Every Flink pod (JobManager and TaskManager) includes annotations that instruct a Prometheus scraper to collect metrics automatically:

annotations:
prometheus.io/path: /metrics
prometheus.io/port: "9999"
prometheus.io/scrape: "true"
  • prometheus.io/path: The HTTP path where metrics are exposed (/metrics).
  • prometheus.io/port: The container port (9999) where the metrics endpoint listens.
  • prometheus.io/scrape: Indicates that the pod should be scraped (true).
tip

If you already run a Prometheus operator in the same cluster, it can discover these pods automatically based on the annotations.

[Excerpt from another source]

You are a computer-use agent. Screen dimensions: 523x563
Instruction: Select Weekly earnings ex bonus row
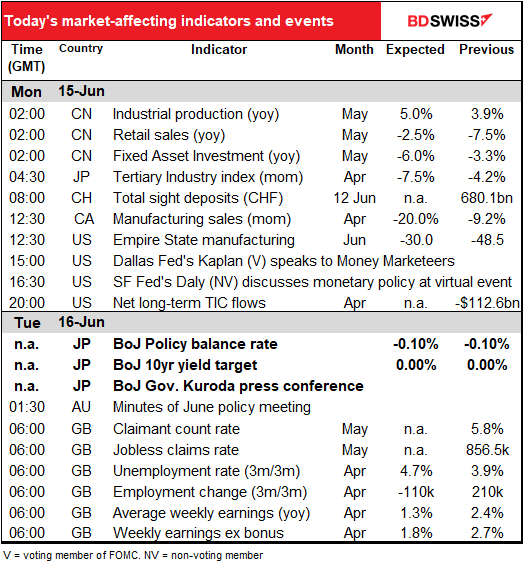click(261, 533)
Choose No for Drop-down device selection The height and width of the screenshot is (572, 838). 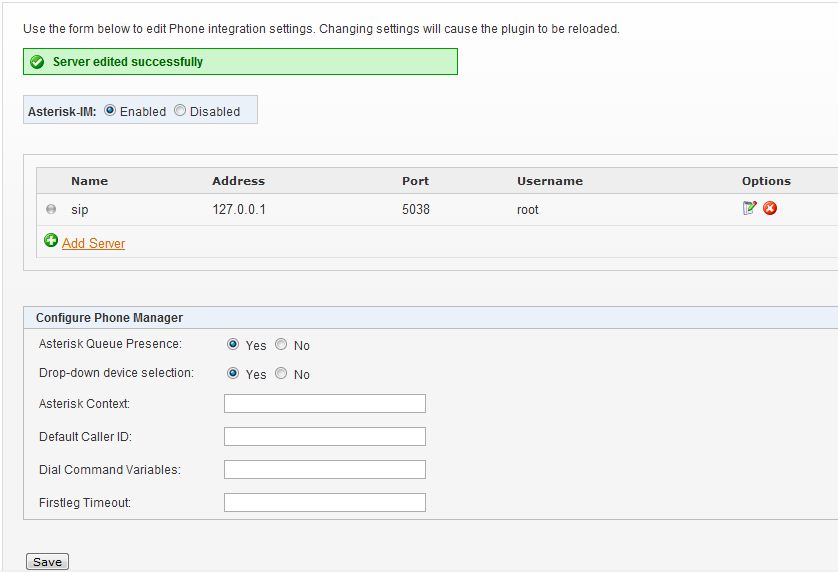[x=281, y=373]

The following metric reporters are enabled by default in the Flink cluster configuration:

metrics.reporters: jmx:promappmgr

# JMX Reporter
metrics.reporter.jmx.factory.class: org.apache.flink.metrics.jmx.JMXReporterFactory
metrics.reporter.jmx.port: 10000-10240 # Port range for JMX

# Prometheus Reporter
metrics.reporter.promappmgr.factory.class: org.apache.flink.metrics.prometheus.PrometheusReporterFactory
ReporterPurposeWhere It Listens
JMXFor JVM-based monitoring tools or exporters.Ports 10000–10240 on each pod.
PrometheusExposes human-readable metrics on the HTTP endpoint defined by the pod annotations.Port 9999 (/metrics).

Next Steps

  1. Scrape the Metrics

    • Point your in-cluster Prometheus deployment at the Kubernetes namespace (or use ServiceMonitor objects) so it detects pods with the prometheus.io/scrape: "true" annotation. For more details, visit the official Prometheus documentation website.
  2. Visualize in Grafana

    • Build your own using the Prometheus data source.
  3. Define Alerts

    • Define alert rules in Prometheus or Grafana Alerting to monitor job health (e.g., restart count, checkpoint failures, backpressure).

No additional configuration inside Ververica Platform: Self-Managed is required. All metrics are emitted automatically once the Flink cluster starts.